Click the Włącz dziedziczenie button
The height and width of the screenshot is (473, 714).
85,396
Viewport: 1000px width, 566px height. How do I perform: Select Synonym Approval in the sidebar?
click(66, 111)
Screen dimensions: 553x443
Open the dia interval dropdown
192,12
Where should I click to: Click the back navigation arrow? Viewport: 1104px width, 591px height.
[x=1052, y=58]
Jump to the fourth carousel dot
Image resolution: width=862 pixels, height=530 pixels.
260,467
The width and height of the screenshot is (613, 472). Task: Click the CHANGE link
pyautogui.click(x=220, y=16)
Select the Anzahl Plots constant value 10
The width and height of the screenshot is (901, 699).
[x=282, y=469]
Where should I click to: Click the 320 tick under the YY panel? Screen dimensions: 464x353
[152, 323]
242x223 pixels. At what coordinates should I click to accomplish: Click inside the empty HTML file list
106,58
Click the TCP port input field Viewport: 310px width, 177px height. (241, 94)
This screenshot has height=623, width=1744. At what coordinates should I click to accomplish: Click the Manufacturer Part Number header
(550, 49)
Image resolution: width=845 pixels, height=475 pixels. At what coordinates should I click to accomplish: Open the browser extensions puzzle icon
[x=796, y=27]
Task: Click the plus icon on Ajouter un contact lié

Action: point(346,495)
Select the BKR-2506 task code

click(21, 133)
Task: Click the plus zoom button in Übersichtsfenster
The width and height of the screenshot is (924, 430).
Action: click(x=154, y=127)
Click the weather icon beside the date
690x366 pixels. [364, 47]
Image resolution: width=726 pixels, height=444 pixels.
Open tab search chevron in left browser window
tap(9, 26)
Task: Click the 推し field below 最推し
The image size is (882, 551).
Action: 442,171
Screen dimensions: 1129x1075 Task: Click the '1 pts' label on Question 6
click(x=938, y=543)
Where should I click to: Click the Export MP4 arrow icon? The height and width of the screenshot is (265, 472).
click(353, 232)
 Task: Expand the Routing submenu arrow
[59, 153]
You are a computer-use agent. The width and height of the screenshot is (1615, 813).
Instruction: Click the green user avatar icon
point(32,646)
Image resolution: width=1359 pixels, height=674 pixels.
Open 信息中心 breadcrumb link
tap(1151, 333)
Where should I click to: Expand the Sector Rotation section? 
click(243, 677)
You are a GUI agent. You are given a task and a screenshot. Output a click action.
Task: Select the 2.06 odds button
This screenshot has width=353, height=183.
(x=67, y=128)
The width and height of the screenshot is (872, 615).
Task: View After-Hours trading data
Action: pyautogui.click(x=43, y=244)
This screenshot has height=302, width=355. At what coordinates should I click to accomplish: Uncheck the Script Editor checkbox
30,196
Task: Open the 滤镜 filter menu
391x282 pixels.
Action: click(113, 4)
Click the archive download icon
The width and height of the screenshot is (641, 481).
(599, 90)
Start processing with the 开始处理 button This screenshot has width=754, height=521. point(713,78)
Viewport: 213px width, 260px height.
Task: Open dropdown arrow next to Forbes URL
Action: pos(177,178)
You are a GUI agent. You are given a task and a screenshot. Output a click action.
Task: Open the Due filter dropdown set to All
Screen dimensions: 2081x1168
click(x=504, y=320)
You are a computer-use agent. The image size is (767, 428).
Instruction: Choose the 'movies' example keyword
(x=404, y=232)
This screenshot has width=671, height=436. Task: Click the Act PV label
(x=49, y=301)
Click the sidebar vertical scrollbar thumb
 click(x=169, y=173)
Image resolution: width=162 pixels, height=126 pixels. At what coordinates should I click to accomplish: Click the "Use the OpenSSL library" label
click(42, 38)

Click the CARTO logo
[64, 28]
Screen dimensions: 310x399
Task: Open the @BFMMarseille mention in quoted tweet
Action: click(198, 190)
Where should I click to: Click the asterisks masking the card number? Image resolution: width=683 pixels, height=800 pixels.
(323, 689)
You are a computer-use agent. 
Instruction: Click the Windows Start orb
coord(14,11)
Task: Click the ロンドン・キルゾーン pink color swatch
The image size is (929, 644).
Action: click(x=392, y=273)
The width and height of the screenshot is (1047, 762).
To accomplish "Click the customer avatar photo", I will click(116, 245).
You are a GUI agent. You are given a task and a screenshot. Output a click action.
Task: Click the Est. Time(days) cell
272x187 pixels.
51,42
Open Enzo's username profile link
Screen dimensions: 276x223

= = = = =

- Instruction -
Copy the listing above word for word, from the line containing "Click the CARTO logo" through the last line of the listing, both included.

- Final result -
Click the CARTO logo
[64, 28]
Screen dimensions: 310x399
Task: Open the @BFMMarseille mention in quoted tweet
Action: click(198, 190)
Where should I click to: Click the asterisks masking the card number? Image resolution: width=683 pixels, height=800 pixels.
(323, 689)
You are a computer-use agent. 
Instruction: Click the Windows Start orb
coord(14,11)
Task: Click the ロンドン・キルゾーン pink color swatch
The image size is (929, 644).
Action: click(x=392, y=273)
The width and height of the screenshot is (1047, 762).
To accomplish "Click the customer avatar photo", I will click(116, 245).
You are a GUI agent. You are given a task and a screenshot. Output a click action.
Task: Click the Est. Time(days) cell
272x187 pixels.
51,42
Open Enzo's username profile link
Screen dimensions: 276x223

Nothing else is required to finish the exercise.